Eppure il settimanale L’Espresso difende i suoi giornalisti e giura che quelle parole  le avrebbe pronunciate il medico Matteo Tutino in una conversazione telefonica con il Presidente della Sicilia, contenuta il alcuni atti secretati. La Procura di Palermo, però, nega con veemenza, il Procuratore Lo Voi lo ha ribadito sin dal primo momento: quella intercettazione non esiste. Conemporaneamente qualcuno azzarda un’ipotesi ancora più grave: se c’era, è stata fatta sparire. Quel che è certo è che il Governatore si autosospende, ma non si dimette, dichiara di non saper gestire un dolore così grande e tramite il suo avvocato chiede un risarcimento da dieci milioni di euro al giornale. Il settimanale di inchiesta si difende a spada tratta ma non ha uno stralcio di prova in mano, al contrario del diretto interessato, Matteo Tutino, che invece non se ne preoccupa affatto e non rilascia una sola dichiarazione. Un silenzio piuttosto inqiuetante, che dovrebbe indurre ad una riflessione più profonda di quella che ha suscitato il presunto silenzio di Crocetta seguito alla presunta frase incrminata.

L’Italia, dunque, è di nuovo nel caos. Sempre avvolta nel mistero e in suspance,depredata, ancora una volta, della verità. E, come nella più italica delle tradizioni, vittime e carnefici si avvicendano di minuto in minuto. Da eroi a buffoni, e viceversa, il passo, in Italia, è breve. Anche se stavolta fare chiarezza è davvero complicato e i fatti che precedono la data della pubblicazione non aiutano di certo.

Matteo Tutino, primario presso Villa Sofia di Palermo, viene arrestato lo scorso 29 giugno per accuse gravissime. Tre giorni dopo Lucia Borsellino, assessore alla Sanità, rassegna le dimissioni che già in altre occasioni si erano paventate all’orizzonte. Lo stesso Crocetta viene coinvolto in una polemica che suscita indignazione e imbarazzo: la stampa riporta che si sarebbe sottoposto a un intervento di sbiancamento anale pagato con soldi pubblici.

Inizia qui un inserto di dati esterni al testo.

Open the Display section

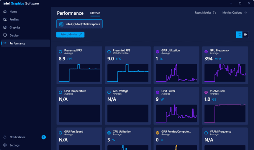[14, 35]
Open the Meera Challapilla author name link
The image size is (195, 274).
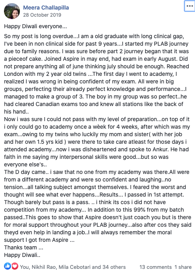pyautogui.click(x=46, y=8)
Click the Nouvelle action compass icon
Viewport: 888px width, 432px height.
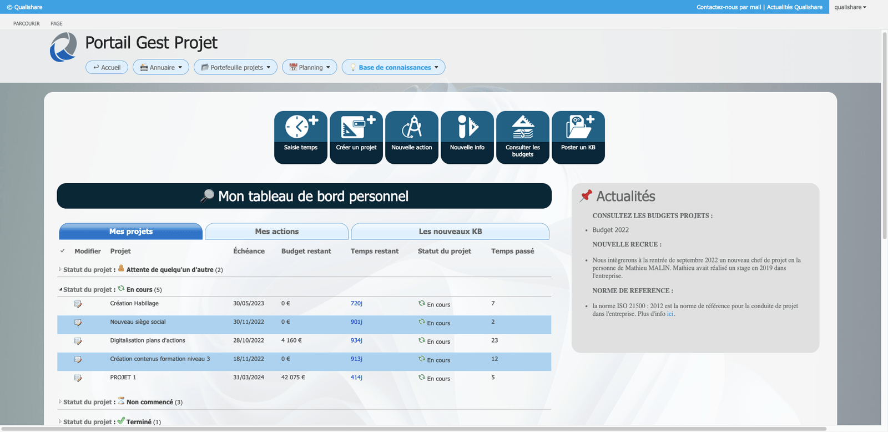coord(411,127)
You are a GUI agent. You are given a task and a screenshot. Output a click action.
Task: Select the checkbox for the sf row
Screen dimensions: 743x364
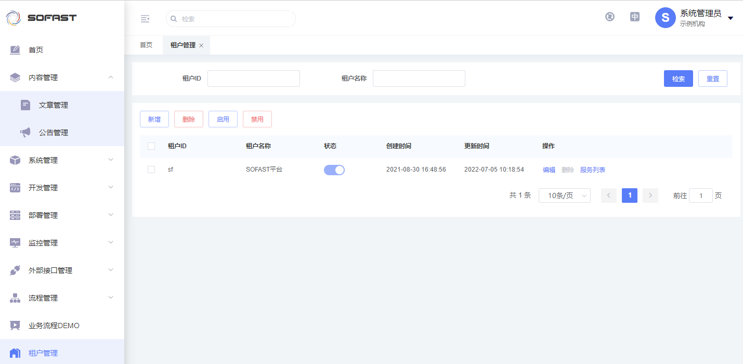(x=151, y=170)
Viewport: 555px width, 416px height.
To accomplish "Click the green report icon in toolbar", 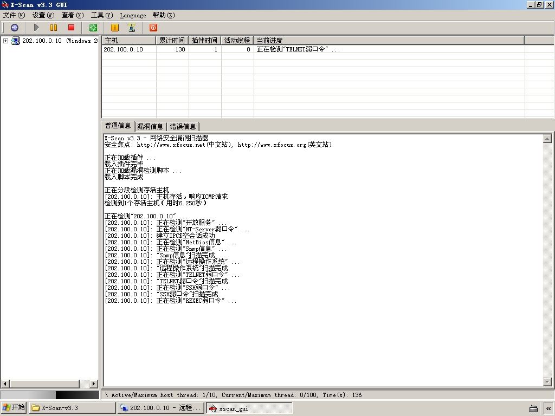I will [x=93, y=28].
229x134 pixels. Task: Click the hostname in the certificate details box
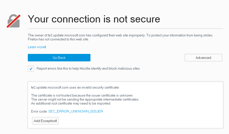coord(50,87)
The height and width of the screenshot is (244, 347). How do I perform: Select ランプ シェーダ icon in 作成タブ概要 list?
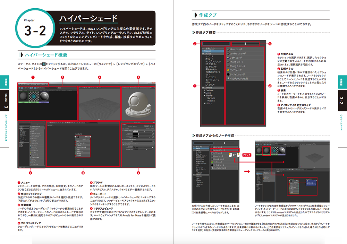[x=228, y=70]
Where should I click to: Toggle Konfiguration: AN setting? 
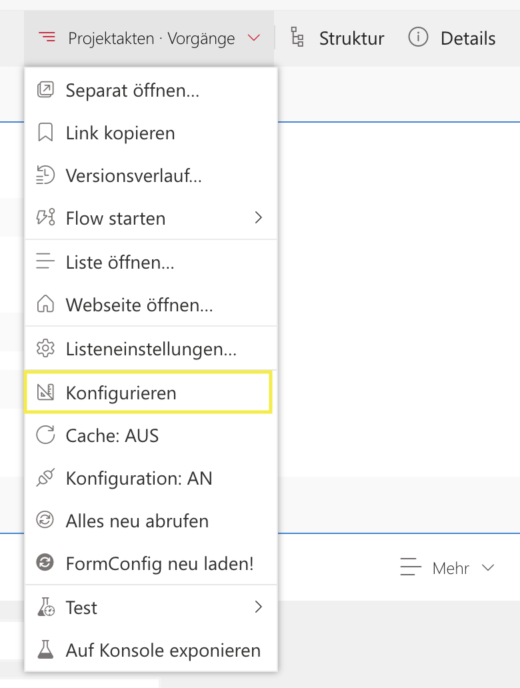pos(139,478)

Il 14 luglio L’Espresso pubblica quella che propina come la trascrizione di un’intercettazione che sarebbe stata captata tra l’autunno del 2013 e i primi mesi del 2014. Secondo il direttore del settimanale, Luigi Vicinanza, i suoi cronisti l’avrebbero ascoltata già nel maggio dello stesso anno, ma allora le indagini erano ancora in corso e i due, nel rispetto delle regole, non ne fanno parola. Sempre secondo la sua versione dei fatti, negli ambienti la notizia di una intercettazione di tale portata comincia  a circolare con insistenza. Ne parlerebbero anche “La Sicilia” di Catania e il presidente della Commissione Sanità del parlamento siciliano Pippo Digiacomo, secondo il quale i diretti interessati sarebbero stati tutti informati, prima della pubblicazione. Così come afferma L’Espresso, secondo il quale avrebbe chiesto un incontro con Crocetta il giorno prima della pubblicazione della notizia, per concedergli la replica, e che il suo staff in un primo momento si sarebbe mostrato disponibile. Il tentativo sarebbe andato a vuoto quando, successivamente, le numerose telefonate da parte della testata giornalistica al momento di definire i dettagli sarebbero rimaste senza risposta.

Intanto, per il momento, non ci resta che attendere nuovi eclatanti colpi di scena che, senza dubbio, arriveranno prepotenti durante l’evolversi di questa già squallida vicenda.